There’s something refreshingly vintage about the Mesa four-piece’s return; the playful, but scrawny, typeface that adorns their new logo, suggesting a band both renewed with vigour and refreshed with their past. The grainy images that have greeted their two new singles (the other one being the menacing strut of ‘Get Right’) follow suit – a glimpse of youthful uncertainty, of widescreen longing, of venturing into the unknown dusk. Musically, those pangs of emotion have never been articulated so passionately and convincingly as when they’ve been at the hands of Jim Adkins and co.
‘Sure and Certain’ belies its affirmative moniker with a track that’s drenched in the same troubles and confusions that have nourished the group’s best work. With their new album Integrity Blues primed for October, ‘Sure and Certain’ begins with a forlorn chug of scuzzy distortion and Zach Lind’s propulsive drumming as Adkins ponders: “the clever ways I try to change, happen and pass leaving me the same.”

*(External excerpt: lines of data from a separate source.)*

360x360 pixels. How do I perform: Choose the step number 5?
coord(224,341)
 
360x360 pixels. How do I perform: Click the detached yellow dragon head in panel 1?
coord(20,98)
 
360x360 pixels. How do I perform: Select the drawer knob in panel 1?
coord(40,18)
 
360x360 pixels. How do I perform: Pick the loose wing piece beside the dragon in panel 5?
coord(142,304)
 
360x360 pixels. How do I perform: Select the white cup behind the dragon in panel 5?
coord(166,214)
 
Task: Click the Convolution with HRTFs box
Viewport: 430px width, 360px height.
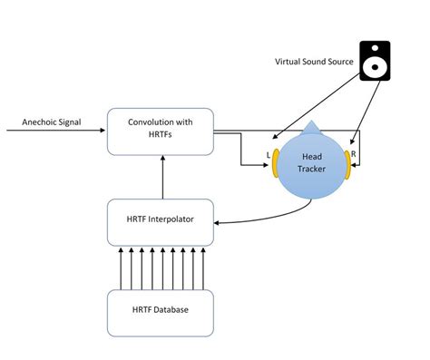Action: (161, 130)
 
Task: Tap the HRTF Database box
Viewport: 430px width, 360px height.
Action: (161, 309)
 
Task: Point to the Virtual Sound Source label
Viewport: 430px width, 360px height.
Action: (315, 62)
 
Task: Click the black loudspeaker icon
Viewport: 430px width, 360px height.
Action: (375, 61)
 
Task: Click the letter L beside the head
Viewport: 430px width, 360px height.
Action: (268, 155)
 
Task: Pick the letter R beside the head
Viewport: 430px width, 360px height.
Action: (354, 155)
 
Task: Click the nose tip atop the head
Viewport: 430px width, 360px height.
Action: (311, 125)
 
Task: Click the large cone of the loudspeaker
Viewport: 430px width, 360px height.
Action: (375, 66)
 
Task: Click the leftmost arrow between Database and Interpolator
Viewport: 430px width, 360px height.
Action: (122, 266)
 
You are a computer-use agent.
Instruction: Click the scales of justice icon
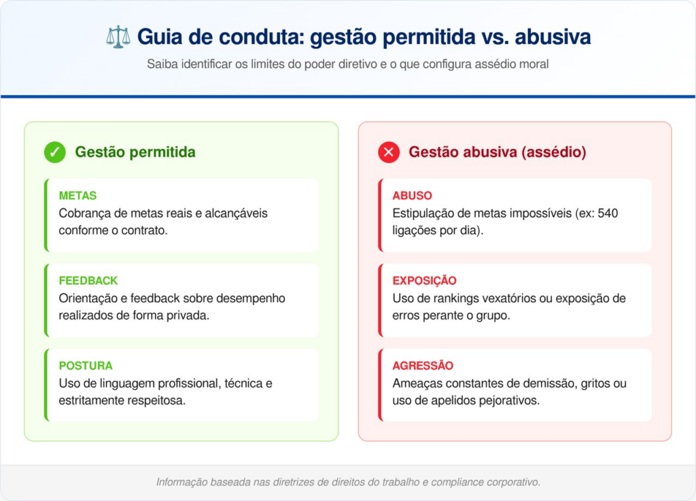tap(118, 37)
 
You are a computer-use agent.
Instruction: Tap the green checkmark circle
tap(55, 152)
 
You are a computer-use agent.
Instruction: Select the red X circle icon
tap(389, 152)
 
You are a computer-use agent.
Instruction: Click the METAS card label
tap(77, 196)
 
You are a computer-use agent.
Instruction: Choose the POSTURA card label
tap(86, 366)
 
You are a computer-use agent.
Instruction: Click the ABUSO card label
tap(412, 196)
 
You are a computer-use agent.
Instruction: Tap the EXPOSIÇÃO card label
tap(424, 281)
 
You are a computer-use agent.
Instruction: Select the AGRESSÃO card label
tap(423, 366)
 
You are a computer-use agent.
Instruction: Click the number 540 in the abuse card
tap(608, 213)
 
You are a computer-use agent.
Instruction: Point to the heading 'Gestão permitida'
tap(135, 152)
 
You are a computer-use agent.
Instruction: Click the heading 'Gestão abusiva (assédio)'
tap(497, 152)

It allows for two intriguing segues, one a hushed embrace of arpeggios and minimal percussion, and another blaze of rhythmic distortion and barnstorming drum work that bleeds into the chorus, where Adkins laments: “lost and lurking, wonder till we’re cold” over Tom Linton’s tense, thick slabs of guitar lashings.
‘Sure and Certain’ offers JEW’s usual blend of hazy longing and unkempt fury in a refreshingly lo-fi sound, mixing Futures‘ urgent emotions with the raw orchestrals of Clarity. Furthermore, it provokes the same feelings of adolescent angst that the band have, thankfully, never left behind.